§ **Page excerpt**
- - - - - - -

8. The order of Kelly J. made on 4th March, 2014, in the earlier proceedings, records that having regard to the terms of the settlement agreement entered into by the parties on 30th January, 2014, and in accordance with its terms, the court determined that the bank was entitled to judgment against Paul Dormer and Gerard Dormer, together with accrued interests and costs and the judgment sum was fixed at €17,663,876.

9. In this action, the plaintiffs seek to set aside or vacate the order made by Kelly J. on 4th March, 2014. In written submissions, the plaintiffs state: In summary, it has since come to light, by way of documentation obtained by the plaintiffs pursuant to a Data Protection request, that the Defendants did not adhere to the terms of the settlement agreement…” and specifically that the purported “recommendation” was not, in fact, a recommendation to the Credit Committee. The plaintiffs claim that the servants or agents of the first defendant presented the “recommendation” in such a way to the Credit Committee that rejection of any further lending proposal was inevitable and that this constituted a manifest breach of the settlement agreement. In para. 14 of their written submissions, the plaintiffs state:-

      “As the plaintiff in this case is not pleading fraud, but rather misrepresentation, upon which they were induced to enter into an agreement (sic). As a result of the Court requiring an element of fraud to set aside a consent judgment, the plaintiff must issue separate proceedings (the within proceedings) to set aside the judgment granted in the summary proceedings bearing the record number 2013/4139 S.”
That position was maintained in oral argument before the court.

- - - - - - -

§ **Data**
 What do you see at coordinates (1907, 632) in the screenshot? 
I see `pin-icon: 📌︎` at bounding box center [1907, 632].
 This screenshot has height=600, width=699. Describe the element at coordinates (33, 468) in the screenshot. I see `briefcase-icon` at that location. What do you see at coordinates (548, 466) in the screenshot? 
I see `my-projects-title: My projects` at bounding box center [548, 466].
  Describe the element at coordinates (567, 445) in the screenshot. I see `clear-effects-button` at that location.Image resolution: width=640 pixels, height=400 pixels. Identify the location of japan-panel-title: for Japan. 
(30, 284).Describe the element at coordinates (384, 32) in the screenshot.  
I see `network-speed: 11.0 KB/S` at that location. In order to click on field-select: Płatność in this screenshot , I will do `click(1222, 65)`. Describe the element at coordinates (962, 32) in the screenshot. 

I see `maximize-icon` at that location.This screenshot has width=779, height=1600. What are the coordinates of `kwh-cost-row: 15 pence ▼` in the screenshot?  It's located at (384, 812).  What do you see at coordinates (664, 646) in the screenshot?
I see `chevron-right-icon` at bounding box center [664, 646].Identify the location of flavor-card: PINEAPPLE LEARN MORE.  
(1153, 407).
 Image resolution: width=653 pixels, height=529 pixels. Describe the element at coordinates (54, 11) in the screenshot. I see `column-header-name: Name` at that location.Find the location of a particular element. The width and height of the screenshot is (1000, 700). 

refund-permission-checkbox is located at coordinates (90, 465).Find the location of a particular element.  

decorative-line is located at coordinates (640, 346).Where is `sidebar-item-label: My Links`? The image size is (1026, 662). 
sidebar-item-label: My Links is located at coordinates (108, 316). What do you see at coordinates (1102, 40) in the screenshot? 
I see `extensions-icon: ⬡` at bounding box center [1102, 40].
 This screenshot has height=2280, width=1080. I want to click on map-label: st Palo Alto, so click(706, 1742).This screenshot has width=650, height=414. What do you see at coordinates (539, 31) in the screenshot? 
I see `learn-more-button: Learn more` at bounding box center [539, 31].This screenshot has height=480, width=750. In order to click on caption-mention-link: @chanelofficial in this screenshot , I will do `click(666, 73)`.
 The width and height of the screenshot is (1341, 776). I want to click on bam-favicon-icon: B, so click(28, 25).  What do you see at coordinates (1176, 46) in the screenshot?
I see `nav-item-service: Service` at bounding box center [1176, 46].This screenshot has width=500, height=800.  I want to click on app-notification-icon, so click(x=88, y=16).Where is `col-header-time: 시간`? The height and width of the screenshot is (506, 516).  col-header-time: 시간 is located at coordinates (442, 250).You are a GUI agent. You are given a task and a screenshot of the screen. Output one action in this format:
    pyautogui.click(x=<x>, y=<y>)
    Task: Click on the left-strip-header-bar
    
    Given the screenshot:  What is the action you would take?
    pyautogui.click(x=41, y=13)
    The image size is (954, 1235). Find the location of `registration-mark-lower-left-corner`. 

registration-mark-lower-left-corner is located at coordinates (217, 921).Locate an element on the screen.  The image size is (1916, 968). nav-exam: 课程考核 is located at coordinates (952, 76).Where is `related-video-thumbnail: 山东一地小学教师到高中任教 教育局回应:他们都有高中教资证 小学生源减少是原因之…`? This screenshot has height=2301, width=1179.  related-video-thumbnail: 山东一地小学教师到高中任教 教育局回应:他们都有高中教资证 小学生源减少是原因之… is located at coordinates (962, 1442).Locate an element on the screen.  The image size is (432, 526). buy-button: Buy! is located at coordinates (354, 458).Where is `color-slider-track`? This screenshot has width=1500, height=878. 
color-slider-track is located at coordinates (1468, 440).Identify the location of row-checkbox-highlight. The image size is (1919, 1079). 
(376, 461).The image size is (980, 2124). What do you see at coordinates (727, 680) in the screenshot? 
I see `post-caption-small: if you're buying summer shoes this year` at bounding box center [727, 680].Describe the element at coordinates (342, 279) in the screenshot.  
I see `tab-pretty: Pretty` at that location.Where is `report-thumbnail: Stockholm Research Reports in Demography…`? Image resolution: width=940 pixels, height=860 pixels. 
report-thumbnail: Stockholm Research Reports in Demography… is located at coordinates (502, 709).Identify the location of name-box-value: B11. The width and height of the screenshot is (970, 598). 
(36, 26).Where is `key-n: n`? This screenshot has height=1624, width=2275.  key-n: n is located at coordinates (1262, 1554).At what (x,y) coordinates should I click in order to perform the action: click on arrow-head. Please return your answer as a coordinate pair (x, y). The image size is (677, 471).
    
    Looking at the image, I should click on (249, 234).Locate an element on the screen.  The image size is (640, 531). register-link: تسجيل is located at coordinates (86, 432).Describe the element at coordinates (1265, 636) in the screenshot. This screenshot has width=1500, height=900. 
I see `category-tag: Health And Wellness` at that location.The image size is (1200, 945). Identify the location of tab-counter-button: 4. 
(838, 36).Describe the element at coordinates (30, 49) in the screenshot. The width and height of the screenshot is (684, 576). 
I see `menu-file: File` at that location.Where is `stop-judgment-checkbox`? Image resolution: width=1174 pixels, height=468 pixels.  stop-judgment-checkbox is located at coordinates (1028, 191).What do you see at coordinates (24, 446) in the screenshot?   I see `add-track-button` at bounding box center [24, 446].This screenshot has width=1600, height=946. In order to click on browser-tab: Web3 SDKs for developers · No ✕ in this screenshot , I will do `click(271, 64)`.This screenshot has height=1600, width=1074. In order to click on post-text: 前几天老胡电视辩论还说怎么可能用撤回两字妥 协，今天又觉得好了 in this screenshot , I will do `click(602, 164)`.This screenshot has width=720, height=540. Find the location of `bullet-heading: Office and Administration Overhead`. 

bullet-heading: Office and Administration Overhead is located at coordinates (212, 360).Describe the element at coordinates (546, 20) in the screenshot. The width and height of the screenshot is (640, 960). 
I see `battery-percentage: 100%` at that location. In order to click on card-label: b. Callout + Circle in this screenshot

- - - - - - -

§ **Required actions**
**a)** In the court judgment excerpt, what amount was the judgment sum fixed at?
**b)** List every person named in the court judgment excerpt.
**c)** Return the portion of the court judgment excerpt starting at "8. The order" and ending at "fixed at €17,663,876.".

§ **Answers per task**
**a)** €17,663,876

**b)** Kelly J., Paul Dormer, Gerard Dormer

**c)**
8. The order of Kelly J. made on 4th March, 2014, in the earlier proceedings, records that having regard to the terms of the settlement agreement entered into by the parties on 30th January, 2014, and in accordance with its terms, the court determined that the bank was entitled to judgment against Paul Dormer and Gerard Dormer, together with accrued interests and costs and the judgment sum was fixed at €17,663,876.